Während des Workshops stellten sich drei Umweltvereine vor, die für ökologisches Handeln begeistern wollen, statt zu moralisieren. Gülcan Nitsch von Yeşil Çember (Türkisch für „Grüner Kreis“) betonte, wie wichtig eine feinfühlige Kommunikation ist, die den kulturellen Kontext der Menschen berücksichtigt. Wichtig ist auch, Abfallvermeidung und die Nutzung von Mehrweglösungen mit einem guten Gefühl zu verknüpfen (z.B. für Café-Betreibende). Julian Fischer vom atip:tap e.V. zeigte anhand von drei typischen Fällen wie wichtig zielgruppenspezifische Strategien sind. So nutzt der Verein beispielsweise ein Video mit einer Influencerin in den Sozialen Medien, um Jugendliche anzusprechen. Habib Weide von Nour Energy e.V. (Arabisch für „Licht“) berichtete von der Initiative GreenIftar zum verpackungsfreien Fastenbrechen. Die Initiative zeigt, dass Moscheen ein geeignetes Setting darstellen, um viele Menschen unterschiedlichen Alters zu erreichen und für Verpackungsabfallvermeidung und andere ökologische Themen zu sensibilisieren.

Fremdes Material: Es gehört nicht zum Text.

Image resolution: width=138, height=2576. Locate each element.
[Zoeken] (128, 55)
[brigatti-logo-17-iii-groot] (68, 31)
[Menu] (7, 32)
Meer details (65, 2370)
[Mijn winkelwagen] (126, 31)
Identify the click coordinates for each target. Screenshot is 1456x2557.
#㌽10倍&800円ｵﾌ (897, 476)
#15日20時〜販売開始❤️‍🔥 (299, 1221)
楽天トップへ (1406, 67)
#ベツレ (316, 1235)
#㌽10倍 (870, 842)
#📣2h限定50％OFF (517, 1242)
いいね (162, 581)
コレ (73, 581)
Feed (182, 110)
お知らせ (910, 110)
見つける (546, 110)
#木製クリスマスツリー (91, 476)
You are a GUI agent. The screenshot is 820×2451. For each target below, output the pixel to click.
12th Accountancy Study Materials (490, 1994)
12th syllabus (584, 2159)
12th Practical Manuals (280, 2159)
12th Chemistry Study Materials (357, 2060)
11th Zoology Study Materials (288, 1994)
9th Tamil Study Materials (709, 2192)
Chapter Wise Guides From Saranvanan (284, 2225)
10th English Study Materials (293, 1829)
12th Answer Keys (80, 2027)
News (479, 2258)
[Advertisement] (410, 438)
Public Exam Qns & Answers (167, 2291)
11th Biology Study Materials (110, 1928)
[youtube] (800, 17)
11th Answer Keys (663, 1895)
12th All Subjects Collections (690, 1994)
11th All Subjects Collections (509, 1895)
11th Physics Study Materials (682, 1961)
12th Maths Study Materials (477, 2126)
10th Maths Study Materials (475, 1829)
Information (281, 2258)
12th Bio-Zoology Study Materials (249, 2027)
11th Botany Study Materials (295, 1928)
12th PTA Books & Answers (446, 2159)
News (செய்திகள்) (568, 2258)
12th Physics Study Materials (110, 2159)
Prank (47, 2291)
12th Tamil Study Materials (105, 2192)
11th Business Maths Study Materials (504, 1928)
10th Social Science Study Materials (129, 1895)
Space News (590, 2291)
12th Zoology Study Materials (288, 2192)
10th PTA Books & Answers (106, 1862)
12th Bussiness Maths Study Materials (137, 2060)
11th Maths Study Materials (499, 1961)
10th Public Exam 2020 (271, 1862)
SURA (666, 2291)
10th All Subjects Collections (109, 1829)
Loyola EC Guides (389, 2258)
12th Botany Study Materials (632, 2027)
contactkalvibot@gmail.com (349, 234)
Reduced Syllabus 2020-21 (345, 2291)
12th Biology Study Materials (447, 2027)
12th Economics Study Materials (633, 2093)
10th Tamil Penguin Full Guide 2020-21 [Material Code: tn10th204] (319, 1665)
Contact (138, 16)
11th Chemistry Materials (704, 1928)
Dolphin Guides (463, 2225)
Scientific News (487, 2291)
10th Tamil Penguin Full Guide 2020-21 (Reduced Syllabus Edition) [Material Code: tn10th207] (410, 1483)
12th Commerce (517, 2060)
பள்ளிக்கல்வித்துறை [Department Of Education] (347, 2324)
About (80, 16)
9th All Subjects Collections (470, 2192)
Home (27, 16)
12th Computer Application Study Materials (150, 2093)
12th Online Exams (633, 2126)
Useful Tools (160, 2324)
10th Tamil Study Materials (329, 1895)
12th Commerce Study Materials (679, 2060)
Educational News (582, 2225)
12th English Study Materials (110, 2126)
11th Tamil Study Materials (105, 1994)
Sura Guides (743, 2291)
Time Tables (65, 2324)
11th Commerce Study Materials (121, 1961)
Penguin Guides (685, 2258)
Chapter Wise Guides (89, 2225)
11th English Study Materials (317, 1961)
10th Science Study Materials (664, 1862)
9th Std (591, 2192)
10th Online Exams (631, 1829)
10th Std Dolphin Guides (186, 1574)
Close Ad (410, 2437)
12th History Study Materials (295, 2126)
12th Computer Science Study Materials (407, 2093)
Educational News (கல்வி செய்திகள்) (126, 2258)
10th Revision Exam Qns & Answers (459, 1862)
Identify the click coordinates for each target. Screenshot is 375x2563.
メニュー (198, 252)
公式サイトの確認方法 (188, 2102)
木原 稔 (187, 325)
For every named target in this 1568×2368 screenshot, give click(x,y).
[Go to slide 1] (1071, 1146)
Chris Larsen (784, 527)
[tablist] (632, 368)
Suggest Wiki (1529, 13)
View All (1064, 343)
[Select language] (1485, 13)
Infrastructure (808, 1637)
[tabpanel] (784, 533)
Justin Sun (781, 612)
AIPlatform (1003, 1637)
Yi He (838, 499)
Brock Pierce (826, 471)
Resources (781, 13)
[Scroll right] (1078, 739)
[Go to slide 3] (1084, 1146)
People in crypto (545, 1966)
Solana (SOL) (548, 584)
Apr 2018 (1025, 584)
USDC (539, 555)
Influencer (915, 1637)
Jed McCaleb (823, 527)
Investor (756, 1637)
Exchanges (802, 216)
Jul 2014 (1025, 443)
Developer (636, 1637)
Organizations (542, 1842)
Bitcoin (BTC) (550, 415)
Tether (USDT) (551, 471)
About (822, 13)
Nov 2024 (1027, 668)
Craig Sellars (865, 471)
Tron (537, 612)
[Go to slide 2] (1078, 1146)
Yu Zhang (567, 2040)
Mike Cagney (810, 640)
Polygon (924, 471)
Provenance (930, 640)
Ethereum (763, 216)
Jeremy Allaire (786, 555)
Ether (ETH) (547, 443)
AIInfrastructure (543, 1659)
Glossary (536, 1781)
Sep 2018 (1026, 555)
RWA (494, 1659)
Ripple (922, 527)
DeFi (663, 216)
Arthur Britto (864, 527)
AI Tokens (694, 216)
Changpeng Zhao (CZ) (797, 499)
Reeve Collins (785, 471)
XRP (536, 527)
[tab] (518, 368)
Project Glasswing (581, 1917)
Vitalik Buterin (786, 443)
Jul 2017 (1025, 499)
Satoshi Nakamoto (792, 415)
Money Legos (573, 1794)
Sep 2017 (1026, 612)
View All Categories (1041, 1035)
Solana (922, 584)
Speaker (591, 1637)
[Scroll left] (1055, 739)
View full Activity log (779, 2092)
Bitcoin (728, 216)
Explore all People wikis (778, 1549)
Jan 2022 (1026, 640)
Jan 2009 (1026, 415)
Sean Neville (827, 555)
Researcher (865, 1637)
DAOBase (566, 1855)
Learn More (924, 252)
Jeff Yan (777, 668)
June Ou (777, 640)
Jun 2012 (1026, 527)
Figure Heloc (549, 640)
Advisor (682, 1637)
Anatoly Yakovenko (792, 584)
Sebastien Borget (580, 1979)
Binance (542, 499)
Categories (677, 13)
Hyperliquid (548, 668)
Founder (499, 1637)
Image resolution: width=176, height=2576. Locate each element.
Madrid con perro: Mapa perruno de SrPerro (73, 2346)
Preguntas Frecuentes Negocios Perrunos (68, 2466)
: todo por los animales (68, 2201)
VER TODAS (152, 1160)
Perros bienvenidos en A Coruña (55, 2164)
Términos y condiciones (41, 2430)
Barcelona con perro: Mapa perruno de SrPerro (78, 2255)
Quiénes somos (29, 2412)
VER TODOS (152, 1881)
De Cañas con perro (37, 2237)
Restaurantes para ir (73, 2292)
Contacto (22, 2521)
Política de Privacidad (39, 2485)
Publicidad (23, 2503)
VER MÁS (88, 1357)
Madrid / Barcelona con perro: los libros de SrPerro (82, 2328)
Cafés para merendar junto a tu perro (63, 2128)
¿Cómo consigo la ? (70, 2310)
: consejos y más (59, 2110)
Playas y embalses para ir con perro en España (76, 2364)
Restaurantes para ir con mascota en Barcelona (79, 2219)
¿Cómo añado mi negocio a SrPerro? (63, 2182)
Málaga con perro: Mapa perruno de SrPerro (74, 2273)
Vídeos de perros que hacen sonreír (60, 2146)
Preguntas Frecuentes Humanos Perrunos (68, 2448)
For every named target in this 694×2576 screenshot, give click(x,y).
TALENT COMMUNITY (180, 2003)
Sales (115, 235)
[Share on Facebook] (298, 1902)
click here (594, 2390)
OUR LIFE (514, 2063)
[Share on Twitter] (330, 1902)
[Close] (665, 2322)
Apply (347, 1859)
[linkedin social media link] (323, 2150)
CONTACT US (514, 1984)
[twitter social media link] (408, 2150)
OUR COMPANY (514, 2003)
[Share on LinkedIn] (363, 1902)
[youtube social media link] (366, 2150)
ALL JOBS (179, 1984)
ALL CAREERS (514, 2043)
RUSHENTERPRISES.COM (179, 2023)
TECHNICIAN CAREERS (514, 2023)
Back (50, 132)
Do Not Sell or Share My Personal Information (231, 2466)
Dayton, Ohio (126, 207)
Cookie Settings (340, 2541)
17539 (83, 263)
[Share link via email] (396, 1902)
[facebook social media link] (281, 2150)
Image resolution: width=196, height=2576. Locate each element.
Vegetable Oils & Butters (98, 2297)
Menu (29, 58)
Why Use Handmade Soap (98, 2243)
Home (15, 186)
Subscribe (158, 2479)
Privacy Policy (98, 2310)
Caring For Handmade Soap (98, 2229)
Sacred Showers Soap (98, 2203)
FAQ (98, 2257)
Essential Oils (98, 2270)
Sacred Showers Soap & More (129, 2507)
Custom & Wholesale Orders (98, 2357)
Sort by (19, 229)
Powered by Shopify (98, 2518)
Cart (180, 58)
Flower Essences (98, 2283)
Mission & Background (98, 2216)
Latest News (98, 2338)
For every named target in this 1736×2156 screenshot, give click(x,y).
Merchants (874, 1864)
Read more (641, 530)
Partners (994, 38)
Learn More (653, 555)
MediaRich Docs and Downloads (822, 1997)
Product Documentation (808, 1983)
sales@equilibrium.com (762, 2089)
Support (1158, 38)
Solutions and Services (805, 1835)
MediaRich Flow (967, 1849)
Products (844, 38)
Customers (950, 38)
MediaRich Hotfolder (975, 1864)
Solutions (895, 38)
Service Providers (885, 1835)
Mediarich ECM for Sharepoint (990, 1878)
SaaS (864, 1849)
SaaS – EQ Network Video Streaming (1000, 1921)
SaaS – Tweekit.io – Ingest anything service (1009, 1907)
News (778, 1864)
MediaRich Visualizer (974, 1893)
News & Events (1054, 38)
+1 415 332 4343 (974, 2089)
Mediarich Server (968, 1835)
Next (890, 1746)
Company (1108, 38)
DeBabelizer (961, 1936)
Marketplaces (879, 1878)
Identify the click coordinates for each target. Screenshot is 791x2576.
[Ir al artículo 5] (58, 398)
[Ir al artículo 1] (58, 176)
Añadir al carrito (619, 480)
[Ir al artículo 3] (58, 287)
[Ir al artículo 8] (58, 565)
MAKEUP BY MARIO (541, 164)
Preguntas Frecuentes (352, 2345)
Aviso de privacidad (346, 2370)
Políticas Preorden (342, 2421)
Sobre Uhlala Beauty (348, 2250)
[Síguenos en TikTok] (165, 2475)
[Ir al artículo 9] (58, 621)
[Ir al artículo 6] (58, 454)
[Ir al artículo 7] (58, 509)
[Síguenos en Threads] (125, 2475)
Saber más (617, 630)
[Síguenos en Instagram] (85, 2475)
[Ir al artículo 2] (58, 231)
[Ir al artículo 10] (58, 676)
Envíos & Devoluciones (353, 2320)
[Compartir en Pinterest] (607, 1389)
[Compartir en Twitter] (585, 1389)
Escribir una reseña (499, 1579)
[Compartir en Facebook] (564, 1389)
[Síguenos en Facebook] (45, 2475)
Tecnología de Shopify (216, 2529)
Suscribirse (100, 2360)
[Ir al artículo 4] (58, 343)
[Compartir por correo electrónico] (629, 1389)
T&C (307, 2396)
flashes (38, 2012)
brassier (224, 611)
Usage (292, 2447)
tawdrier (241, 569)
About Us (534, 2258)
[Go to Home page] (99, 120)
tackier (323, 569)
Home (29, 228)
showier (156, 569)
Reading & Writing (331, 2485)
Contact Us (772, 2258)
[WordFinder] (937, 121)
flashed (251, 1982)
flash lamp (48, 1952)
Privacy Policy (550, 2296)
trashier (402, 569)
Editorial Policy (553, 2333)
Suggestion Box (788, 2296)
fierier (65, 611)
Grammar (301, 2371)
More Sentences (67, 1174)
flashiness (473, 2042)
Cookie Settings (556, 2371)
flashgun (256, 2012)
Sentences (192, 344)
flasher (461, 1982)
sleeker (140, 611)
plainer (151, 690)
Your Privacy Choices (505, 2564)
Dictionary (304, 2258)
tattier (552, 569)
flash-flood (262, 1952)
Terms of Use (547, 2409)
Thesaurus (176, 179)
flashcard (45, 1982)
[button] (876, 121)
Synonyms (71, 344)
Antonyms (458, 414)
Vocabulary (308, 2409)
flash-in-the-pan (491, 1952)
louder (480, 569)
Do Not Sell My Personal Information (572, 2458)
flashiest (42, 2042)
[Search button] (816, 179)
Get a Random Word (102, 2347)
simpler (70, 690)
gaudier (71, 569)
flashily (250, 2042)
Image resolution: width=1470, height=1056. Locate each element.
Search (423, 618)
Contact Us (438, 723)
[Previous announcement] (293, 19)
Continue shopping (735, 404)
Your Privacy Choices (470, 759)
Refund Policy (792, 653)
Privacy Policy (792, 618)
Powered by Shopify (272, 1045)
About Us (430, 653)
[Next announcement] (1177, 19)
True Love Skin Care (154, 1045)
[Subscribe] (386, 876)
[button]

Im Anschluss an die drei Inputs diskutierten die Teilnehmenden, welche Erkenntnisse aus den drei Beispielen für inklusive Ansätze der Verpackungsabfall-vermeidung gezogen werden können. Wichtig ist, flexibel mit den Menschen vor Ort zu arbeiten – ohne Ideologie und Dogmatik. Es sollte Austausch und Dialog gesucht werden anstatt zu stark auf ein „Expert*innentum“ zu setzen. Eine zielgruppenspezifische Kommunikation kann auf bestehende Überzeugungen und Werte eingehen. Ein mehrdimensionales Vorgehen ist von zentraler Bedeutung: neben Wissensvermittlung und Aufklärung sollte es Vorbilder bzw. Fürsprecher*innen aus der Community geben, Emotionen sollten angesprochen werden und es sollte ein geeigneter Zugang gefunden werden, der auch finanzielle, gesundheitliche und lokale Aspekte einbezieht. Zudem sollten vorhandene Expertisen und bestehende Netzwerke genutzt werden. Möglichst viele heterogene Gruppen erreicht man an niedrigschwelligen Begegnungsorten wie Nachbarschaftshäusern, Kirchen, Moscheen, auf Festen, bei Fußballspielen und anderen lokalen Veranstaltungen.

Offen blieb die Frage, wie sich die Erfahrungen und Learnings zum Thema Leitungswasser auf andere Ansätze, wie z. B Unverpackt-Läden, übertragen lassen, da hier der finanzielle Aspekt insbesondere für einkommensschwache Haushalte eine größere Rolle spielt. Im Bereich Lebensmittelverschwendung gibt es bereits Erfolgsbeispiele wie die App Too Good to Go, bei der übriggebliebene Speisen von Hotels und Gastro-Betrieben über eine Plattform Endverbraucher*innen vergünstigt zum Kauf angeboten werden. Aus solchen Best Practice-Beispielen ergeben sich weitere Fragen für die Verbreitung von Precycling: Wie können solche sozialen Innovationen für die Vermeidung von Verpackungsabfall adaptiert werden? Inwiefern könnte der Bildungsansatz „Casual Learning“, also das spielerische Lernen in öffentlichen Kontexten, für die Entwicklung integrativer Ansätze für die Vermeidung von Verpackungsabfall genutzt werden? Der Workshop verdeutlichte die Bedeutung von Diversität bei der Entwicklung von Precycling-Konzepten und präsentierte erste erfolgreiche Praxisbeispiele, auf denen künftige Entwicklungen aufbauen können.